Loi Blanquer – Obligation de réserve
Le « devoir de réserve » est inscrit dans le premier article du projet de loi « Ecole de la confiance » de Jean-Michel Blanquer. Voici ce qu’il est possible d’en dire.
L’obligation de réserve est une construction qui s’est faite dans le temps au gré de différents jugements qui font jurisprudence. Elle s’inscrit dans le cadre plus général de l’obligation de servir des agents publics régie par des impératifs déontologiques parmi lesquels on trouve : l’obligation de neutralité, de laïcité, de discrétion professionnelle… Suivant les services publics et le lieu d’exercice, ce catalogue d’obligations ne sera pas exactement le même.
Fonctionnaire et citoyen
En plus de ces obligations statutaires, le Conseil d’État a créé l’obligation de réserve pour l’agent public. Cet ajout jurisprudentiel (CE du 11 janvier 1935 – Bouzanquet) tend à limiter la liberté d’expression du fonctionnaire en dehors du service.
Pour les juges, un fonctionnaire viole son obligation de réserve lorsque l’expression de ses opinions est de nature à compromettre le bon fonctionnement du service.
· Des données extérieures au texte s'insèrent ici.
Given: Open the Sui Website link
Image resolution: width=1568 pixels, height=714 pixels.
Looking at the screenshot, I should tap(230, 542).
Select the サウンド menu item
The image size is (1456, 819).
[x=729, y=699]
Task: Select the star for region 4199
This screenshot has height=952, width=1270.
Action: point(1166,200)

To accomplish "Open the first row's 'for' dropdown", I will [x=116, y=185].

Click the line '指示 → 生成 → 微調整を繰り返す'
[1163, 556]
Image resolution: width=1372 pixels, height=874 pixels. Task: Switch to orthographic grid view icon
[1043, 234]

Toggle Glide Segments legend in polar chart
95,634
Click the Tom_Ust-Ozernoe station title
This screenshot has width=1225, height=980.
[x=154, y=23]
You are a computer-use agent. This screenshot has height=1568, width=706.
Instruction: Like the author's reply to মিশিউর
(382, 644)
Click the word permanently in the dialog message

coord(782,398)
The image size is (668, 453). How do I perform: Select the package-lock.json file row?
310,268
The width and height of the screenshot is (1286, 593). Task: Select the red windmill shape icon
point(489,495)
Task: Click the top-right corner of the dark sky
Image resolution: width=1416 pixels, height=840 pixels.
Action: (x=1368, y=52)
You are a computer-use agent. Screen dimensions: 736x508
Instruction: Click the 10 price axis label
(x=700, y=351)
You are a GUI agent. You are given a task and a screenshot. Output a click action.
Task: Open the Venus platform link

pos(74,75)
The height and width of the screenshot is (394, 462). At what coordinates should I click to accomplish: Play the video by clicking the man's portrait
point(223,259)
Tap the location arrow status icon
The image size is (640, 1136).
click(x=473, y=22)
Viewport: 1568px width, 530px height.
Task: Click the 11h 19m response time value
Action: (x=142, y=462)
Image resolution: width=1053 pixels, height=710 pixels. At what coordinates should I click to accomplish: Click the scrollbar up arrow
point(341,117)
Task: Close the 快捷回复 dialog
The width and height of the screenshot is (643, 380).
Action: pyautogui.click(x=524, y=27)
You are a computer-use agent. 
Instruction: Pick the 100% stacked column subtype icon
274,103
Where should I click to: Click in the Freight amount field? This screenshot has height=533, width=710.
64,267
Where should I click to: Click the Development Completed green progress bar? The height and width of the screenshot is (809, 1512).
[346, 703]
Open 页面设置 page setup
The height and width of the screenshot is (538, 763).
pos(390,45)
En conséquence, l’obligation de réserve ne concerne que l’attitude du fonctionnaire en dehors de son service public. Souvent, lorsque l’administration reproche à un agent un manquement à cette obligation de réserve, c’est en fait une obligation statutaire (discrétion, etc.) qui n’a pas été respectée. Pour les juges, cela n’interdit pas à l’agent public d’être un citoyen comme les autres.
D’ailleurs, l’article 6 de la loi du 13 juillet 1983 pose la notion du fonctionnaire-citoyen « La liberté d’opinion est garantie aux fonctionnaires. » et l’article 10 de la Déclaration des droits de l’homme et du citoyen de 1789 « Nul ne doit être inquiété pour ses opinions, même religieuses, pourvu que leur manifestation ne trouble pas l’ordre public établi par la loi. » font qu’un fonctionnaire a la plénitude des droits du citoyen.
Réduire au silence
L’appréciation, est complexe puisque l’obligation dépend du niveau de l’agent dans la hiérarchie, des fonctions occupées, de la nature des opinions, de l’expression de ces opinions (vocabulaire…), de la publicité… Posséder un mandat politique, syndical, associatif protège.
L’autorité hiérarchique, qui a l’opportunité des poursuites disciplinaires, se sert souvent de cette obligation pour caporaliser les personnels, au mépris de bien des jurisprudences. En définitive et au besoin, le juge appréciera la pertinence du manquement à l’obligation de réserve et la proportionnalité de la sanction.
Si comme responsable syndical on affirme dans une réunion ou dans un média que les propos de Jean-Michel Blanquer sont faux et renforcent une ségrégation scolaire, aucun risque. Si c’est comme citoyen, aucun risque non plus. Si ces propos sont tenus comme enseignant, il peut y avoir un manquement à l’obligation de réserve.
Rappelons qu’un salarié du privé qui tiendrait des propos outranciers en parlant de la société qui l’emploie sera inquiété par son employeur.
La question est politique et juridique. Tout dépend de notre conviction et de notre engagement à faire prévaloir que, si le fonctionnaire n’est pas un citoyen comme un autre, il n’est pas non plus un citoyen-sujet.